If you want to effectively attract more customers abroad, you need to create localised content that is understandable and relevant to their culture. In order to accomplish this feat, one of the methods that you can use is translating your copy. For this task, you can either use a computer-assisted translation (CAT) tool or machine translation (MT) engine.
Both methods require the use of computers and software, but their processes are different. This article will discuss the pros and cons of CAT tools and machine translators, and which of the two methods suit your needs better.
What are computer-assisted translation (CAT) tools?Simply put, a CAT tool is a program or software that aids a translator with his work. Although the method uses a computer to organise foreign words and generate a virtual glossary of terms, the entire translation process is still done by a person. You only use the software for systematizing your human translations.
The website ProZ enumerated the three main functions of these tools in their article What is a CAT Tool?:
- First, this software breaks the text into sentence fragments and presents it to the users in a convenient manner. Some programs even provide separate sections for viewing the original and translated text.
- It saves the translated segments along with the source material and presents them as translation units (TU). With navigation tools found on the software, you can easily reread your previous works and locate the segments that you need to revise.
- The translated bits of information are then saved in the software’s translation memory (TM) or database. If you need to reuse the units for your next projects, you can just view them in the database. Aside from saving time, it also helps the translator to be consistent with the terms that they’re using. However, you have the option to revise these terms to suit these terms to suit a particular task.
History of CAT toolsAccording to a blog post from the Arab Translators Group named CAT Tools History, Advantages & Disadvantages, these translation tools have been around since the Cold War. There was a great need to translate vast amounts of information in a quick manner, so intelligence services spent a considerable sum of money to build the technology that can help them out. America and Russia were the very first countries that experimented with automatic translation programs. Some of the earlier forms of CAT tool are Systran (System Translator), and the TSS (Translation Support System).
During the 90s, introducing these tools to the market was difficult because they were expensive and the translation industry was relatively immature. But with the advent of the internet, computer-aided translation software has become a necessary tool, especially in the field of technical translation.Pros/cons of using CAT tools for your translationsOne of the benefits of using CAT software is that it speeds up the translation process and helps you get large projects completed faster. Since the translated terms and original text are both stored in a database, you can maintain consistency and quality in your translations. You can also share the database with multiple translators working across different divisions and projects. The tools are also compatible with different file formats.

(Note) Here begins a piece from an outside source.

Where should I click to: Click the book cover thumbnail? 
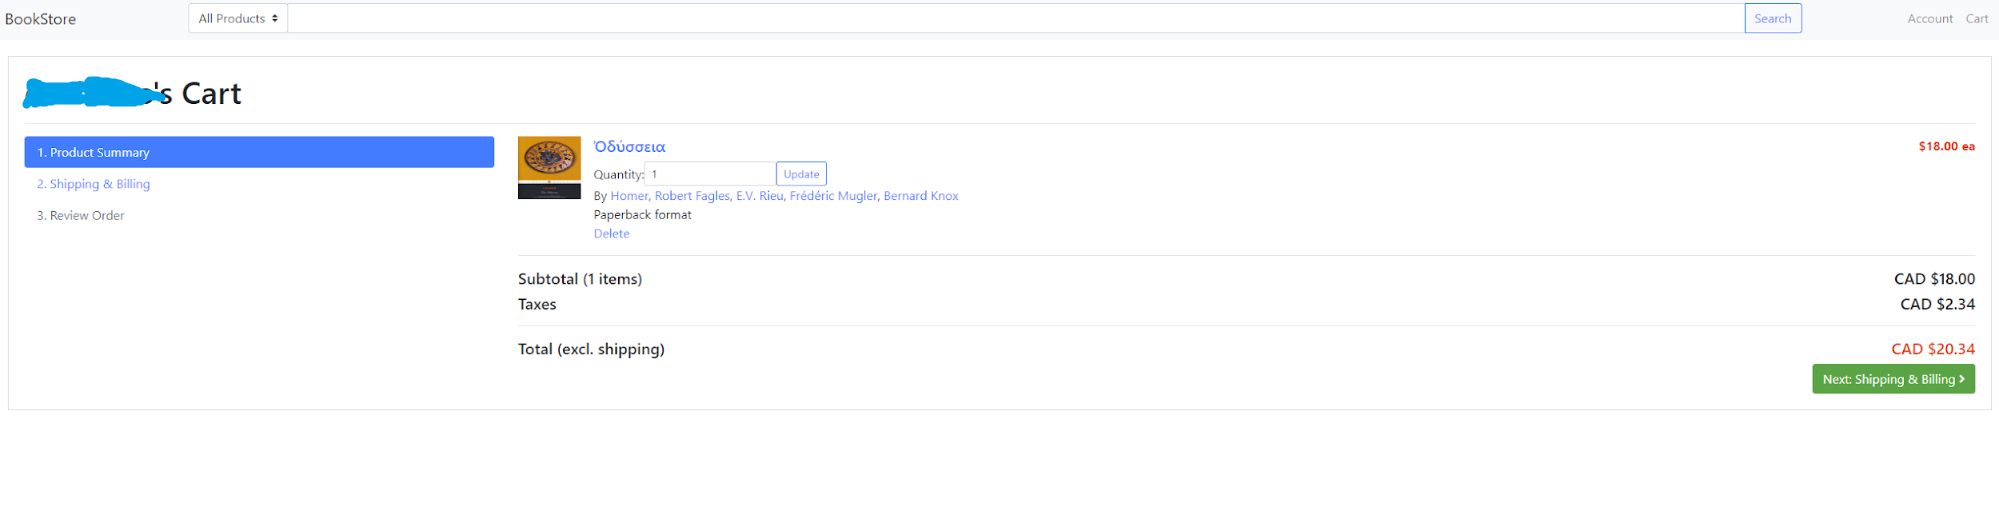tap(549, 168)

But just like any kind of software, CAT tools are still subject to error. Sometimes, what is a correct translation for a segment in one context is not appropriate in another, especially if you’re working on bigger projects. That’s why translators still need to double check even exact match segments and update the translation memories as necessary.What is machine translation (MT)?Machine translation deals with automated translation or the use of software alone to translate words from one language to another. MT engines rely on human-made translations for their training data. Once the engine has been trained with a corpus of existing translations, it’ll apply its “newfound knowledge” to new texts.
Most MT engines use one of two different approaches for translating. The first is the statistical approach wherein the program will translate a text based on the frequency of usages in the training data. The second one, meanwhile, is the rule-based method wherein the engine will translate words based on grammar rules. In both cases, the software will be the ones to do all the work by sewing bits and pieces of data together and turn them into a sensible sentence.History of MTThe use of machine translators started in the 1950s.The Georgetown experiment which was conducted in 1954, was one of the very first projects that required the usage of automated translation software. Over sixty Russian sentences were translated into English through this experiment. The project became successful and led to the funding of future machine translation studies.

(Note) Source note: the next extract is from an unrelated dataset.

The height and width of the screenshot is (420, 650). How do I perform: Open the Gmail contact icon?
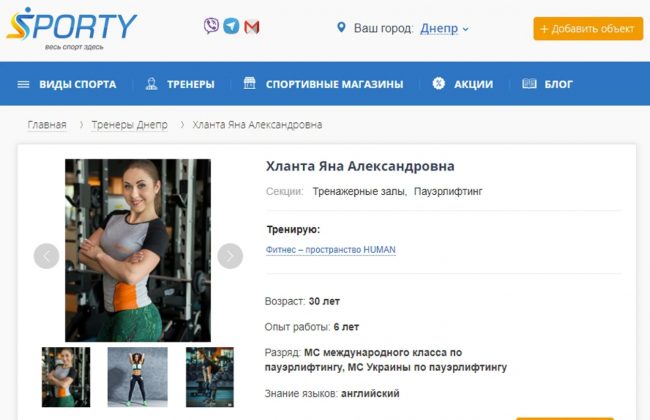(252, 27)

Sadly, the actual development of this tool was slower, despite the high hopes of researchers. After a decade of fruitless research, funds for machine translators declined. Even with today’s advanced technology, scientists haven’t created a translating tool that’s fully automatic and can produce high quality output consistently. However, there are many free and budget-friendly programs that provide helpful translated output.Pros/cons of using machine translationLet’s start with the advantages of machine translation:
- If you’re pressed for time, you can always rely on these tools. You don’t have to wait to schedule in the work with human translators, machine translation engines can translate hundreds of thousands of words in a few hours.
- The cost per word is typically very low.
- Machine translations can protect sensitive data by preventing disclosure to human translators.
However, it also has its disadvantages:
- Even though you can save time on translating a document, an editor might consume more hours in revising the output to bring it up to an acceptable level of quality.
- Machine translations are systematic and are bound to formal rules. They can be effective for documents which don’t require stylish translations, but they cannot solve ambiguity or translate a phrase based on context.
What’s the best method?Both tools can be excellent for the right project. MT engines are handy if you need quick translations, or you just want to give your audience an overall idea of what you mean without minding grammar or style. You can gradually improve performance over time by editing the output and using the revised versions to train the engine so it can provide you with better translations next time.
But if you really want quality translations that take into account the context and culture of your target country, then you should use a human translator supported by a CAT tool. In the hands of an adept translator, this software will produce publication standard translations that your audience can identify and connect with.